Source records:
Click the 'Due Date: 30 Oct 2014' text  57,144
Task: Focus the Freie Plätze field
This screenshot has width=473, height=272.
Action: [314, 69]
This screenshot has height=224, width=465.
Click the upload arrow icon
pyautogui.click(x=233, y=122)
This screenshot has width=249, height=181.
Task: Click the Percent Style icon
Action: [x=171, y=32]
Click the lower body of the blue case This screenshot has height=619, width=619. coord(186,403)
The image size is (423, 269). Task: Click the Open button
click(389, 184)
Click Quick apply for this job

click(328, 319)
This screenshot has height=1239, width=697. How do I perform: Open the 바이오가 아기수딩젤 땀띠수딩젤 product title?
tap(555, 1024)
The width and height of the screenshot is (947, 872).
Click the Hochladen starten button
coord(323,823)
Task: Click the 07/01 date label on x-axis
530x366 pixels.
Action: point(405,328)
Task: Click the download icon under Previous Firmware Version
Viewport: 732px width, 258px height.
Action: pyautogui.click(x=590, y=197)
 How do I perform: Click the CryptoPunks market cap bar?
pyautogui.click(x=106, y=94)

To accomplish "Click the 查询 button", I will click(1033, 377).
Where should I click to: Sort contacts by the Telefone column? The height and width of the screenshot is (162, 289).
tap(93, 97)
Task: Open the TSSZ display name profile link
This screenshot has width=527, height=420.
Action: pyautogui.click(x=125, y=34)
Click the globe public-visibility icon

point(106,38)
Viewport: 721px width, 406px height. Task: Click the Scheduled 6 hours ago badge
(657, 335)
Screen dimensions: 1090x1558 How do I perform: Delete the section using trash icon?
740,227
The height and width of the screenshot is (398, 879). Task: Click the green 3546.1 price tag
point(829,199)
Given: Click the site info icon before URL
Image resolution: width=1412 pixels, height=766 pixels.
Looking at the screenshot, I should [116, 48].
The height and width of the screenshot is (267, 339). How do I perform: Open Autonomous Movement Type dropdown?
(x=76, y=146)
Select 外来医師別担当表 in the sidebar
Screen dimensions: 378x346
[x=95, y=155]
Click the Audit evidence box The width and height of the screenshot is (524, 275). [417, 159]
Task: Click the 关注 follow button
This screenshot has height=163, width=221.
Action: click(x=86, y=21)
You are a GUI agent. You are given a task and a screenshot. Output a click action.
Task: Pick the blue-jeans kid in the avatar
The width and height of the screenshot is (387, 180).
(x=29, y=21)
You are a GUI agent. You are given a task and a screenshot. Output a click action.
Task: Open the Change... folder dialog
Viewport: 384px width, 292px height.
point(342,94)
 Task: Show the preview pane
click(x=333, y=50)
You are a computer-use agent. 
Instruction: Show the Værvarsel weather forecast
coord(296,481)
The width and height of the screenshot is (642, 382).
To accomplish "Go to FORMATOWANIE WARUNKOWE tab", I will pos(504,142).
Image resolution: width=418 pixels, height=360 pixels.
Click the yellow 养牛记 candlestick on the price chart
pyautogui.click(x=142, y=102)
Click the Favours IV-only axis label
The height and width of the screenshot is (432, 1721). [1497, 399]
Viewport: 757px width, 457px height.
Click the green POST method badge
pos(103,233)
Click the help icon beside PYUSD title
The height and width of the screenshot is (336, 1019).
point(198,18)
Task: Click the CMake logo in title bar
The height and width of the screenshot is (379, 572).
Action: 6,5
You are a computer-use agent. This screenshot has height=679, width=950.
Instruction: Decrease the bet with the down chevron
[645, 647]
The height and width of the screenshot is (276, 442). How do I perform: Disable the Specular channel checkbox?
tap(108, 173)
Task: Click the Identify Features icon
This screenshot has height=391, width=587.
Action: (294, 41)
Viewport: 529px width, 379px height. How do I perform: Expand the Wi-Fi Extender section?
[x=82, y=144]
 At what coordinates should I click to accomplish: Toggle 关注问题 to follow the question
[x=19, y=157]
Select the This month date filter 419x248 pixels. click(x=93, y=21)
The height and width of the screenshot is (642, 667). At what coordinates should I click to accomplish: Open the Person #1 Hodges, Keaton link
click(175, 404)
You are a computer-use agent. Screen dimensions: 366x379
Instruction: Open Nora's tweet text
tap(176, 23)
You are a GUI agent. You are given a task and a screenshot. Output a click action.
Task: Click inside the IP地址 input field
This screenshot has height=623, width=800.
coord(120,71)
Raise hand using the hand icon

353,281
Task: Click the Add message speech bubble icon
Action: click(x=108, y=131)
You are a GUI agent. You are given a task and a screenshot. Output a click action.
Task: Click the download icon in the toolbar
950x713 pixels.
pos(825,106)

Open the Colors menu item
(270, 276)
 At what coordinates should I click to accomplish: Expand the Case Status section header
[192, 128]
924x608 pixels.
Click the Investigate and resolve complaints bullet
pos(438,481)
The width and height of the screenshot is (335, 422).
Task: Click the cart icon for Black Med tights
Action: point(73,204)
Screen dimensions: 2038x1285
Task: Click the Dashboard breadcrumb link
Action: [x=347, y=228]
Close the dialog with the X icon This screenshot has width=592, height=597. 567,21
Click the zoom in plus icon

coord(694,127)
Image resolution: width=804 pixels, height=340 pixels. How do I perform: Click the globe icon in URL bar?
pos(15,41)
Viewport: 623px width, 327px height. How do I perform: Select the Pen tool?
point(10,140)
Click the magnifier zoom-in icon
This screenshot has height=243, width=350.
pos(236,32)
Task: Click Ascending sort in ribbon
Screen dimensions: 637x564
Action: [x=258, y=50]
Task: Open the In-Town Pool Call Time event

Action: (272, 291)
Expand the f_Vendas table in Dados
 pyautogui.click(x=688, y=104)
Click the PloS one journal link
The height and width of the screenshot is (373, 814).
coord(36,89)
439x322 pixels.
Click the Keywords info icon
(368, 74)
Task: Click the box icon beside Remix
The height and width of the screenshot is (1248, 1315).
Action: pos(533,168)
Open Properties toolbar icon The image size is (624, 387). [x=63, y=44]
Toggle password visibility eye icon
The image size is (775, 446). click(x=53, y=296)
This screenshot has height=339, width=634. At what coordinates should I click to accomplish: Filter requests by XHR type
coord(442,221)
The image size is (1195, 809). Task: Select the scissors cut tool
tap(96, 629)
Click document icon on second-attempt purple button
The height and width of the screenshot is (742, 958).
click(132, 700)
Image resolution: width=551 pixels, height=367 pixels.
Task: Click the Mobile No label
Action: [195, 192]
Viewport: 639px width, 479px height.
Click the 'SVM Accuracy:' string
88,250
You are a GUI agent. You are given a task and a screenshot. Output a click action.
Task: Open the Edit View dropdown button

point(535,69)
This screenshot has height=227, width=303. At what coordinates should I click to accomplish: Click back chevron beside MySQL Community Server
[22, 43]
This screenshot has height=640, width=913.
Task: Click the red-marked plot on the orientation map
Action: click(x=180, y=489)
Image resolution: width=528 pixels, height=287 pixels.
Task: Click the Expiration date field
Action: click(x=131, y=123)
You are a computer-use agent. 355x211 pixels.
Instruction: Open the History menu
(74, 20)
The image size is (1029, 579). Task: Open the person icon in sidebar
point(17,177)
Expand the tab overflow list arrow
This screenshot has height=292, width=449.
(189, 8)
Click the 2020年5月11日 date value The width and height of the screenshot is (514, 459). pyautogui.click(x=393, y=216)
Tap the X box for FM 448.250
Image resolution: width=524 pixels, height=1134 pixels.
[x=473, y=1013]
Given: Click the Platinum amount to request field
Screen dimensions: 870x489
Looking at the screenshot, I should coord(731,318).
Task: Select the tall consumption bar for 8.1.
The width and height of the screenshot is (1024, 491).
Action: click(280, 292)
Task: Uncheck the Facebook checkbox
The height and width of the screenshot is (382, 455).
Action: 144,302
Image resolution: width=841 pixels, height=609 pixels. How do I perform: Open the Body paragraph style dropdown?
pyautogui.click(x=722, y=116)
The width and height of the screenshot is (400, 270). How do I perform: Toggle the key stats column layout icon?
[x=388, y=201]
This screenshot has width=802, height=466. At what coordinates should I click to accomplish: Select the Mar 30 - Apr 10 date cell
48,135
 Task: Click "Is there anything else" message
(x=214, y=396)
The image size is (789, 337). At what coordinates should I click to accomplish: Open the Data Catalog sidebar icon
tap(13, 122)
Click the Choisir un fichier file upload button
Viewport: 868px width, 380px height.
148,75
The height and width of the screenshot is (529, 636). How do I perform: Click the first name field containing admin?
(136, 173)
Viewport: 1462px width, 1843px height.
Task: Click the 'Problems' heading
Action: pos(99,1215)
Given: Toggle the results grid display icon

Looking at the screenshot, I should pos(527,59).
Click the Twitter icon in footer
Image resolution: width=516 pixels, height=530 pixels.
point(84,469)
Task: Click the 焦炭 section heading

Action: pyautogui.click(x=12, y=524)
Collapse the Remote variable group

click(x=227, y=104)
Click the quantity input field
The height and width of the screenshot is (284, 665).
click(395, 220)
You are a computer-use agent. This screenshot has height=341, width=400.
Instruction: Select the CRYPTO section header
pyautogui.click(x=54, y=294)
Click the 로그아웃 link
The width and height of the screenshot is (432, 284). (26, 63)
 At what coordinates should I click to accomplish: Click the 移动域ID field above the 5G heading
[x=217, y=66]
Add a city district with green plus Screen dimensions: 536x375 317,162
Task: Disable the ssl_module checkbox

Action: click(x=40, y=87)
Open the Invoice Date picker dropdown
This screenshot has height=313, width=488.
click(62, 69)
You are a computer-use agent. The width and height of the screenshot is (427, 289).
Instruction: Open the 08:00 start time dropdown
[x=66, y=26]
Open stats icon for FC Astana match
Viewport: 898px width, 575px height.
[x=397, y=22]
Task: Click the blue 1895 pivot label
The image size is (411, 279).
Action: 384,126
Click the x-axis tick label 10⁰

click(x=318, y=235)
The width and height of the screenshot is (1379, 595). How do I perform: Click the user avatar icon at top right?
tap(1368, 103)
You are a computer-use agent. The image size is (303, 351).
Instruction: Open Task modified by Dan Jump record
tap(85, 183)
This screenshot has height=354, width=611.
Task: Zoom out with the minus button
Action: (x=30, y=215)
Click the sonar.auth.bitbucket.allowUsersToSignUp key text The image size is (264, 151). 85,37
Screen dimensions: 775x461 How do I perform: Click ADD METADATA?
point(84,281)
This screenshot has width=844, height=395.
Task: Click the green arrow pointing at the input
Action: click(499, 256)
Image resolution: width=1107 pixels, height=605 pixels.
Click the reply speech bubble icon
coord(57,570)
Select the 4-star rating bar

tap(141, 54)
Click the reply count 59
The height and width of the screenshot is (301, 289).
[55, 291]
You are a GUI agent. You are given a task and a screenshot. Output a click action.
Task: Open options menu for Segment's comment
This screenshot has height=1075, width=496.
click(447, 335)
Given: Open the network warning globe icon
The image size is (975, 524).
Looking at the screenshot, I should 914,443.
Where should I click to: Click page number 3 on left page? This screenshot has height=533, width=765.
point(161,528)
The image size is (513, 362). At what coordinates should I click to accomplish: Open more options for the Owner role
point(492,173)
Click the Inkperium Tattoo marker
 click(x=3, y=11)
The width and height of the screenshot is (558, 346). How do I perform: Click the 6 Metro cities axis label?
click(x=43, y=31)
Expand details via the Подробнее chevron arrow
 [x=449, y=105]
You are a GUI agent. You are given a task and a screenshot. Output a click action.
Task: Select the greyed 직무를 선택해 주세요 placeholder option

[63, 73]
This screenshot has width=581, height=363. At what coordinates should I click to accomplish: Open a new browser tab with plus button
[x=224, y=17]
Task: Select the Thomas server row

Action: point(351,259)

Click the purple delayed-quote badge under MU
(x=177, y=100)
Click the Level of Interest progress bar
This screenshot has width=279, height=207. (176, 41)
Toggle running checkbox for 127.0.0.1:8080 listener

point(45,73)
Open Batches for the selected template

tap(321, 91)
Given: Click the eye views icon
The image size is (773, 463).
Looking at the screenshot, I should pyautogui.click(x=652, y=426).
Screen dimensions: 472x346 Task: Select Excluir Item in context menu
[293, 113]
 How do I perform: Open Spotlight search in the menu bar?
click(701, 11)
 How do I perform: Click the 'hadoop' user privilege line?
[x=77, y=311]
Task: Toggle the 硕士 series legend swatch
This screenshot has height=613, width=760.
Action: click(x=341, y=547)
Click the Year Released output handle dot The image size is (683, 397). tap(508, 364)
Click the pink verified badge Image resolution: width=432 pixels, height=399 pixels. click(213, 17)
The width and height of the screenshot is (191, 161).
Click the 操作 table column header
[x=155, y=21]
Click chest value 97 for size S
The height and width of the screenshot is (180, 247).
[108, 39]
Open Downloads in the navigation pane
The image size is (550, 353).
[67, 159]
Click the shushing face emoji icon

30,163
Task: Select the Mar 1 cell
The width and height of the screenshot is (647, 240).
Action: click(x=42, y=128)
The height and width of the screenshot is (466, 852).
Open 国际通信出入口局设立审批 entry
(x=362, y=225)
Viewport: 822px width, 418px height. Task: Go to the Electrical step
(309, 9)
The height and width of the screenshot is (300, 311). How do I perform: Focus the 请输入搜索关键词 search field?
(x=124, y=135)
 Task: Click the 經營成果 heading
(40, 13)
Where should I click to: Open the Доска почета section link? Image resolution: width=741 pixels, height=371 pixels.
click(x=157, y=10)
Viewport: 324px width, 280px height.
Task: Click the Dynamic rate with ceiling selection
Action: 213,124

TO DO: Start with the line above that contains "Given: Click the eye views icon" and end with the line that contains "The width and height of the screenshot is (191, 161).". Write out those lines exactly, and only those.

RESPONSE BOX:
Given: Click the eye views icon
The image size is (773, 463).
Looking at the screenshot, I should pyautogui.click(x=652, y=426).
Screen dimensions: 472x346 Task: Select Excluir Item in context menu
[293, 113]
 How do I perform: Open Spotlight search in the menu bar?
click(701, 11)
 How do I perform: Click the 'hadoop' user privilege line?
[x=77, y=311]
Task: Toggle the 硕士 series legend swatch
This screenshot has height=613, width=760.
Action: click(x=341, y=547)
Click the Year Released output handle dot The image size is (683, 397). tap(508, 364)
Click the pink verified badge Image resolution: width=432 pixels, height=399 pixels. click(213, 17)
The width and height of the screenshot is (191, 161).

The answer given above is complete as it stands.